• Extrait choisi:
........

La bourgeoisie, que décime la disgrâce des hommes de loi, est hargneuse : ses représentans au Conseil municipal mènent l’opposition. Quant au peuple, privé des couvens hospitaliers, il est dans une misère sur laquelle s’accordent vingt témoignages. Il demande du pain, mais les mendians refusent d’entrer dans le magnifique dépôt de mendicité que l’Empereur a voulu leurs ouvrir. Dans les provinces, on signale des complots étouffés.


C’est sur ces entrefaites que, le 26 décembre 1812, fut répandu à Rome le célèbre vingt-neuvième bulletin de la Grande Armée, par lequel Napoléon annonçait lui-même, avec une franchise qui ne manquait pas de grandeur, la ruine totale de son armée en Russie. Une foule énorme envahit le Corso, qui cachait mal sa joie. Une immense lézarde courait ainsi d’un bout à l’autre du monument impérial.

Le 1er février 1813, un voyageur, qui semblait hors de lui, dut faire halte à Albano, car sa voiture surmenée s’était brisée en route. Informé de la présence, à une heure de Rome, de ce mystérieux personnage, Miollis courut à Albano. Il trouva un homme sombre et agité qui, en termes amers et avec des détails terrifians, confirma le désastre de Russie et les menaces suspendues sur l’Empire. Son équipage réparé, le voyageur repartit pour Naples, à une folle allure, car il brisa encore sur le pavé de la voie Appienne sa malheureuse voiture. Miollis rentra doublement impressionné à Rome, car si les nouvelles était mauvaises, le messager, qu’il avait vu aigri jusqu’à l’exaspération, n’était autre que Murat, regagnant son royaume Napolitain, tout en roulant dans son cerveau les premiers desseins de trahison. De ce jour les hauts agens de Rome qui, depuis trois ans, suivaient les sourdes intrigues de Joachim à Rome, le tinrent pour l’ennemi certain du lendemain.

A partir de l’hiver de 1813, l’Empire craqua de toute part. A Rome, on tente de donner le change : pas de mois où l’on ne chante un Te Deum pour les victoires de l’invincible Empereur en Saxe. Personne n’y est pris : sur le Pasquino, longtemps réduit au silence, on affiche, la tête en bas, les bulletins optimistes de victoire : la raillerie romaine reprend ses droits.

........

• Données enregistrées:
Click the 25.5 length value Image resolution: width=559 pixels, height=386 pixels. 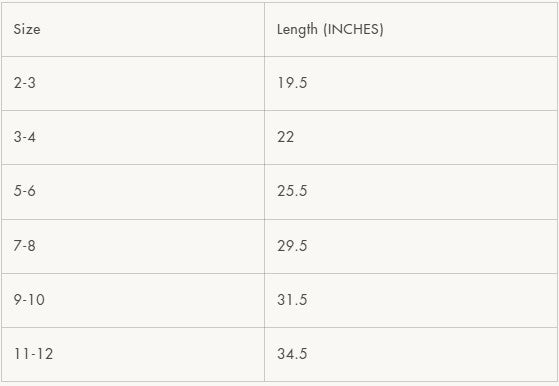(x=292, y=191)

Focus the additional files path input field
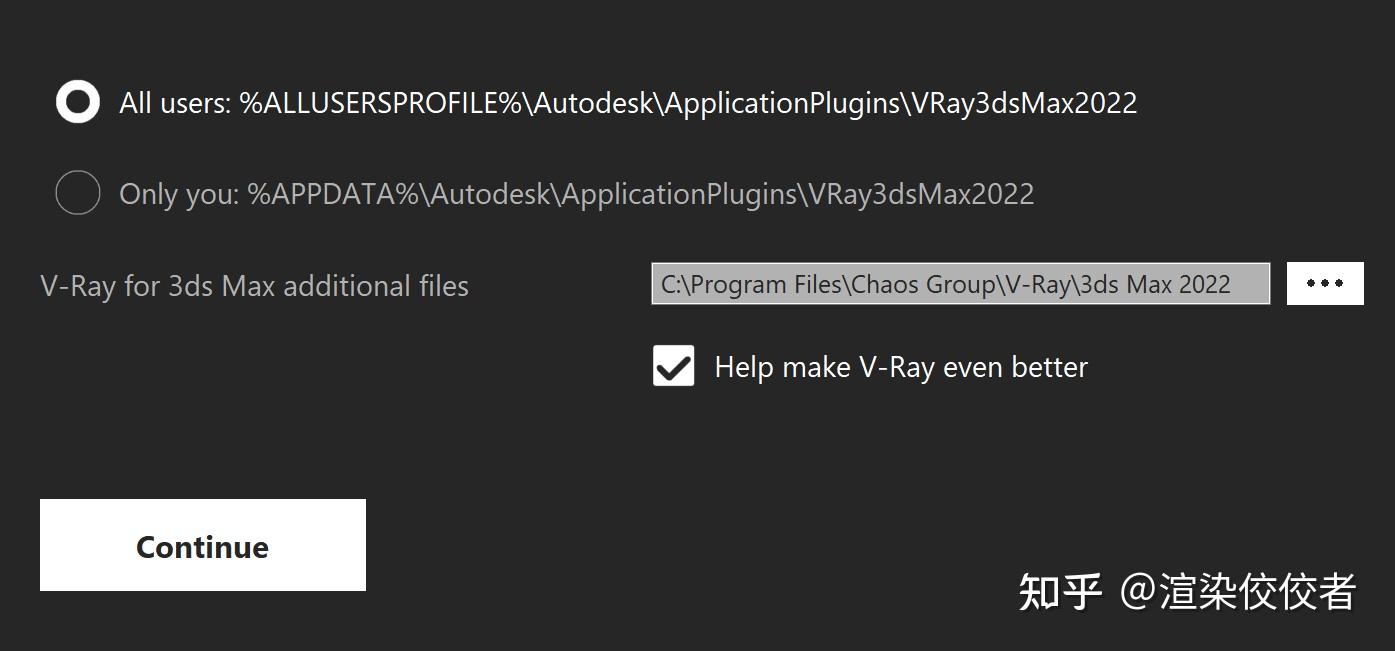click(x=961, y=284)
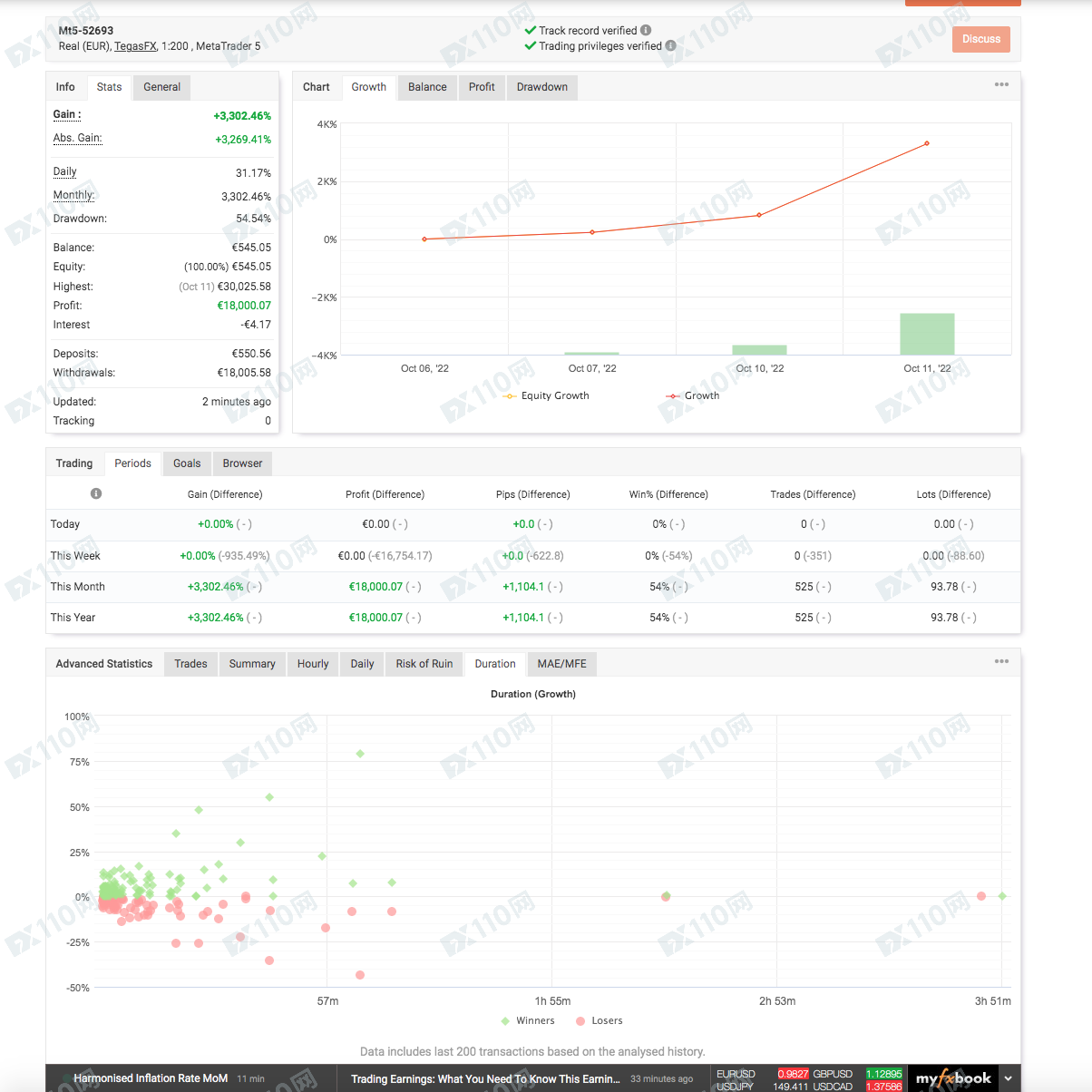The width and height of the screenshot is (1092, 1092).
Task: Open the Risk of Ruin tab
Action: click(424, 664)
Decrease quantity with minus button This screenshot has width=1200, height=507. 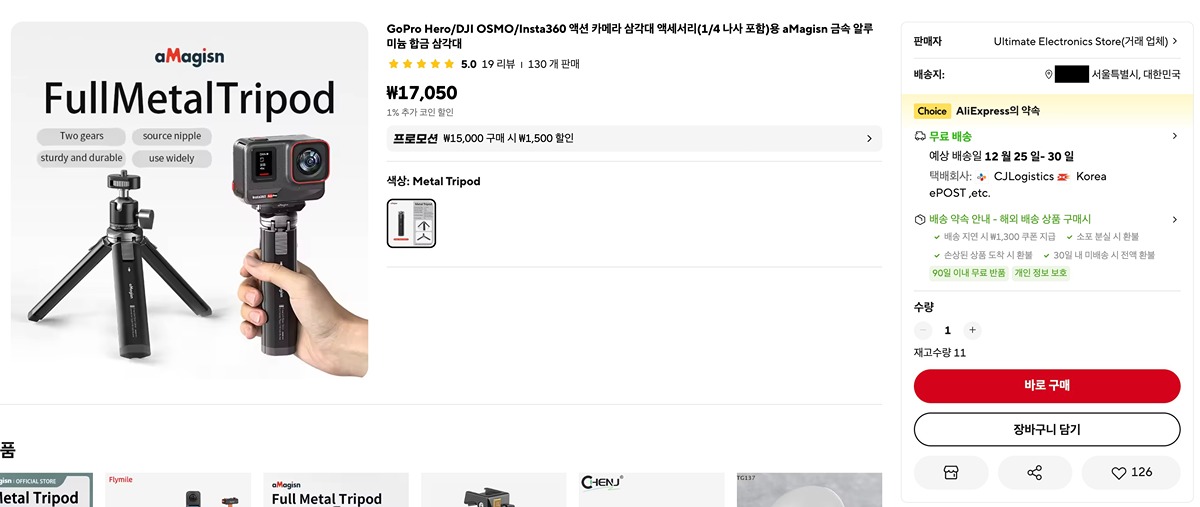[x=923, y=330]
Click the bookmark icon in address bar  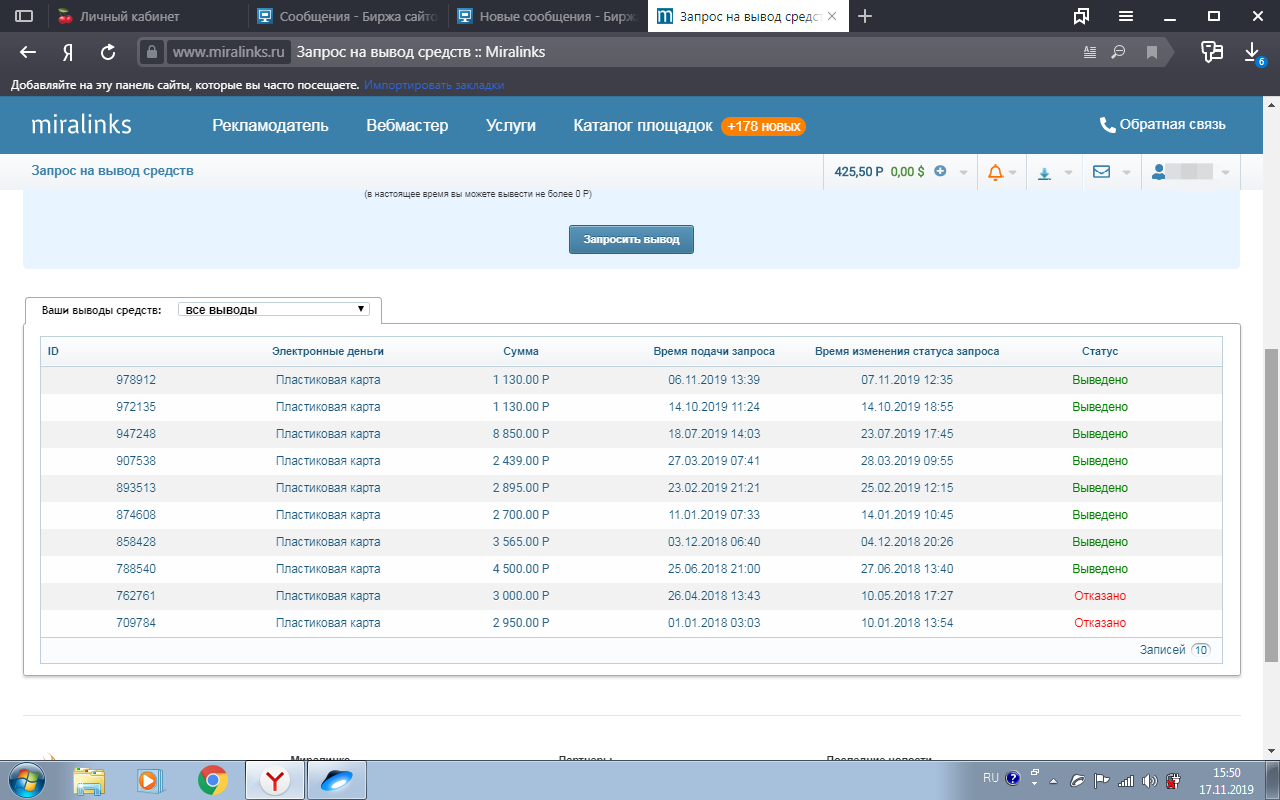click(1152, 52)
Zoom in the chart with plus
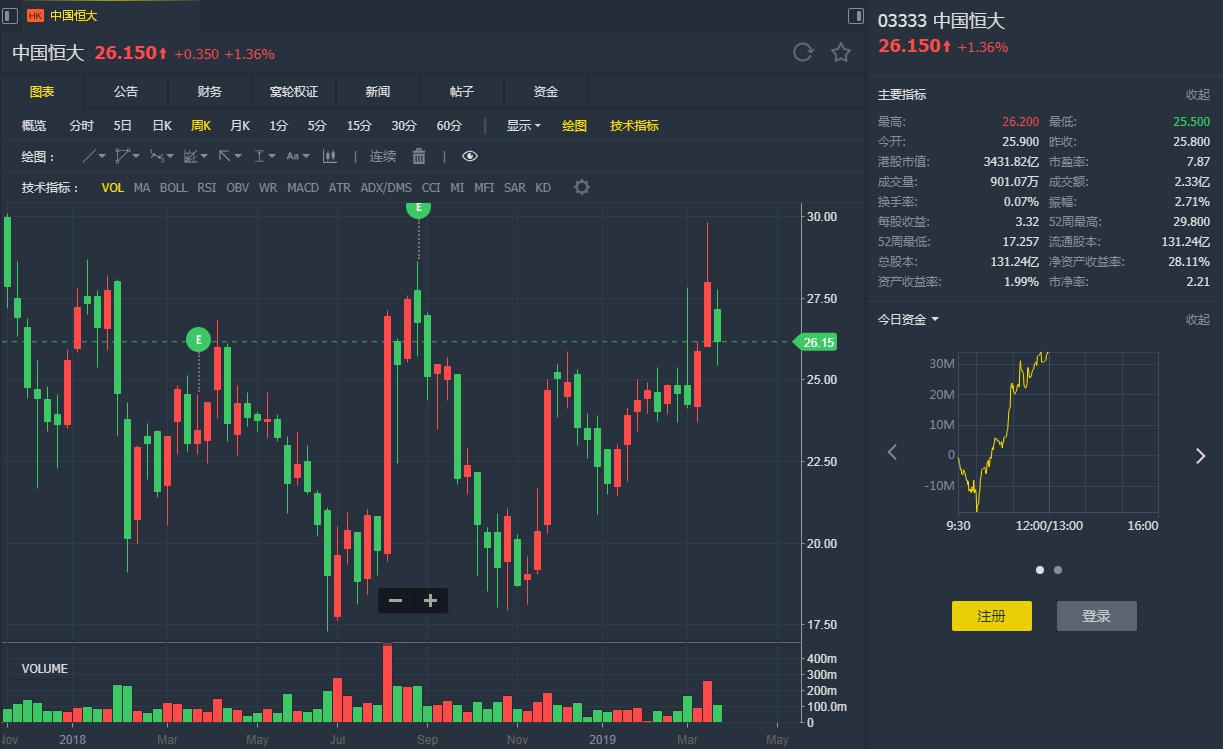 (430, 600)
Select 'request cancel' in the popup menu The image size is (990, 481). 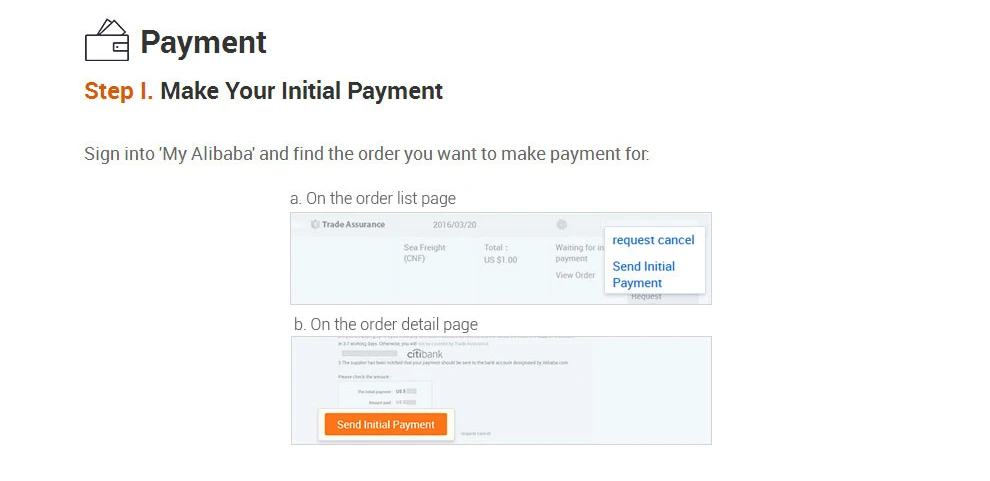click(x=653, y=240)
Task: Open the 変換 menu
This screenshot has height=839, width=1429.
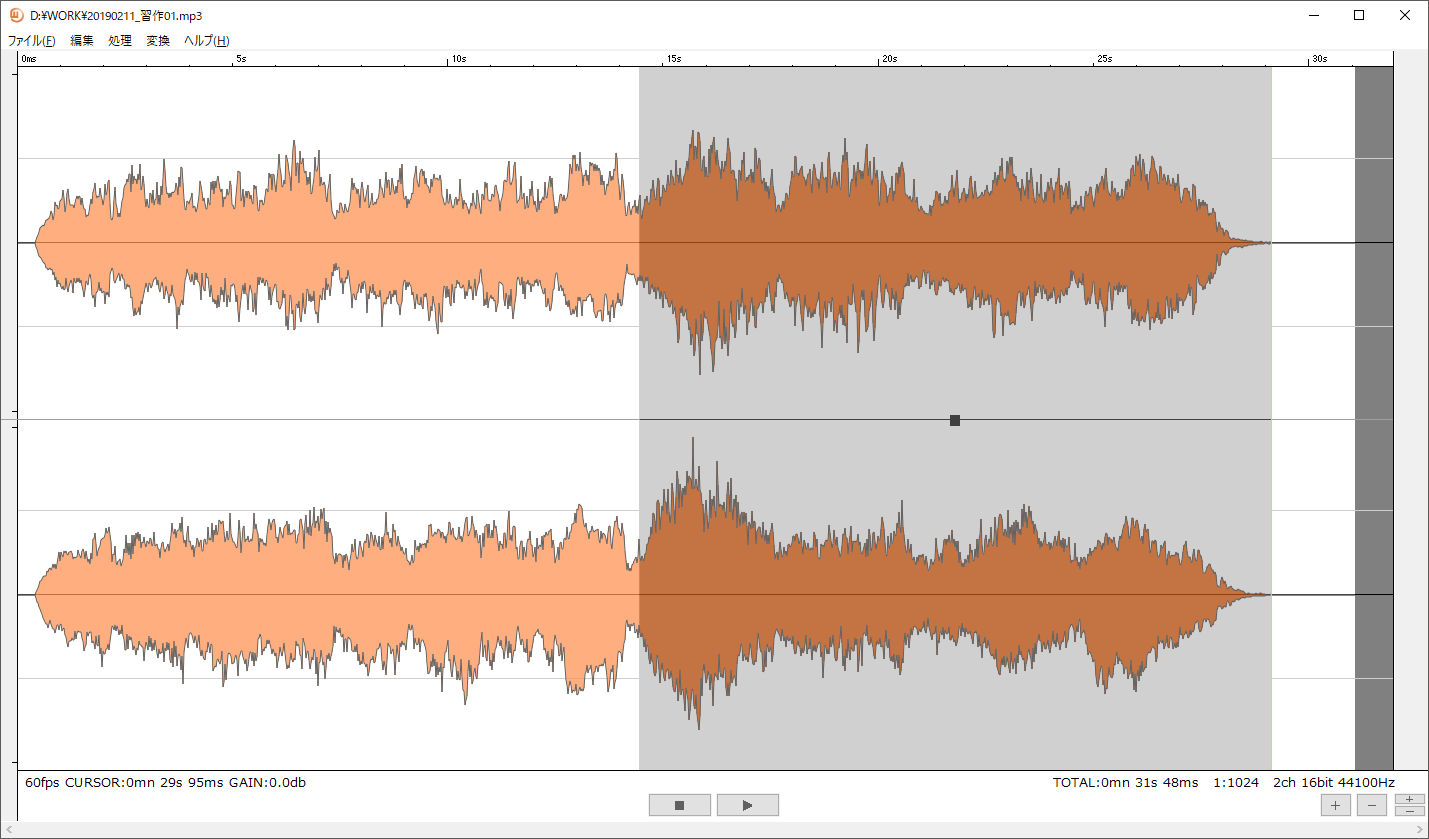Action: pos(158,41)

........

• Consigne de travail: Modifiez le passage de l'extrait choisi qui va de « C’est sur ces » jusqu'à « du monument impérial. », en remplaçant « Corso » par « Forum ».

• Réponse à la consigne:
C’est sur ces entrefaites que, le 26 décembre 1812, fut répandu à Rome le célèbre vingt-neuvième bulletin de la Grande Armée, par lequel Napoléon annonçait lui-même, avec une franchise qui ne manquait pas de grandeur, la ruine totale de son armée en Russie. Une foule énorme envahit le Forum, qui cachait mal sa joie. Une immense lézarde courait ainsi d’un bout à l’autre du monument impérial.